** Passage to read follows **
There is no way a 6 month of hog can weigh 500 lb, that would be a 2.70 #/day of age growth rate which is just impossible from birth to 6 months.

I'm glad you got them loaded without injury to you or your father.

Jim


----------



## jil101ca (Jul 2, 2007)

> You named them?!?!?!? That's against the rules for butcher critters..LOL.


LOL My 8 year old DD named our hog "Wilbur" yes she knows we are going to eat him. Last year she really enjoyed eating "Roger" the goat, she said Roger was very yummy.

Last years hog gave us 17 lbs of bacon from 207 lbs hanging weight.


----------



## TSYORK (Mar 16, 2006)

I guess I'm just a bad judge of pig weight, but if you had seen these pigs you would have sworn they would have weighed more than what their hanging weight showed. However, 430 pounds hanging weight of naturally raised, homegrown pork isn't too shabby, and I've still got the other one to butcher that went AWOL. Snortin, brother to Horton, is about the same size as he was, so I figure he'll finish close to the 230 mark, as well.
** End of Passage to read **
Problems to solve:
1: From the forum thread on hog weights, copy the stretch from "LOL My 8 year" through "mark, as well.".
2: Continue the forum thread about butchering homegrown hogs from its last sentence.
** Data below follows **
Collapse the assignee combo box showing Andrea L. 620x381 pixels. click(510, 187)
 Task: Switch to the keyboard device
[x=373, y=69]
** End of Data below **
Task results:
1:
LOL My 8 year old DD named our hog "Wilbur" yes she knows we are going to eat him. Last year she really enjoyed eating "Roger" the goat, she said Roger was very yummy.

Last years hog gave us 17 lbs of bacon from 207 lbs hanging weight.


----------



## TSYORK (Mar 16, 2006)

I guess I'm just a bad judge of pig weight, but if you had seen these pigs you would have sworn they would have weighed more than what their hanging weight showed. However, 430 pounds hanging weight of naturally raised, homegrown pork isn't too shabby, and I've still got the other one to butcher that went AWOL. Snortin, brother to Horton, is about the same size as he was, so I figure he'll finish close to the 230 mark, as well.

2:
Oh yes! I name them all. Last years was Pork Chop and Bacon. Earlier this year I killed a steer named Bleu, short for Bleu Burger. I got Chuck, short for chuck roast fattening up now in the pasture and will move him to hay and grain in November. I just picked up two Duroc weaners, also; they are T.L (short for tenderloin) and Smokehouse. Naming my food doesn't bother me in the least. However, I can't say the same for my wife, lol. Usually I get the rest of her steak once I start mooing and lowing at the dinner table. It's hilarious!


----------



## Beulah Gardens (Feb 26, 2008)

Ours are butchered at home too... saves the problem of getting them in the trailer. We give ours names like porkchop or BBQ just so we know who we are talking about while raising them BUT Horton and Wilbur...those are pettin' names. LOL

Rose, I had to laugh at the anatomy lesson, once my children cooked the tail over the fire...as in Little house in the Big Woods.... it was good as long as you didn't think too long about where it'd been. I stopped them short when they wanted to blow up the bladder.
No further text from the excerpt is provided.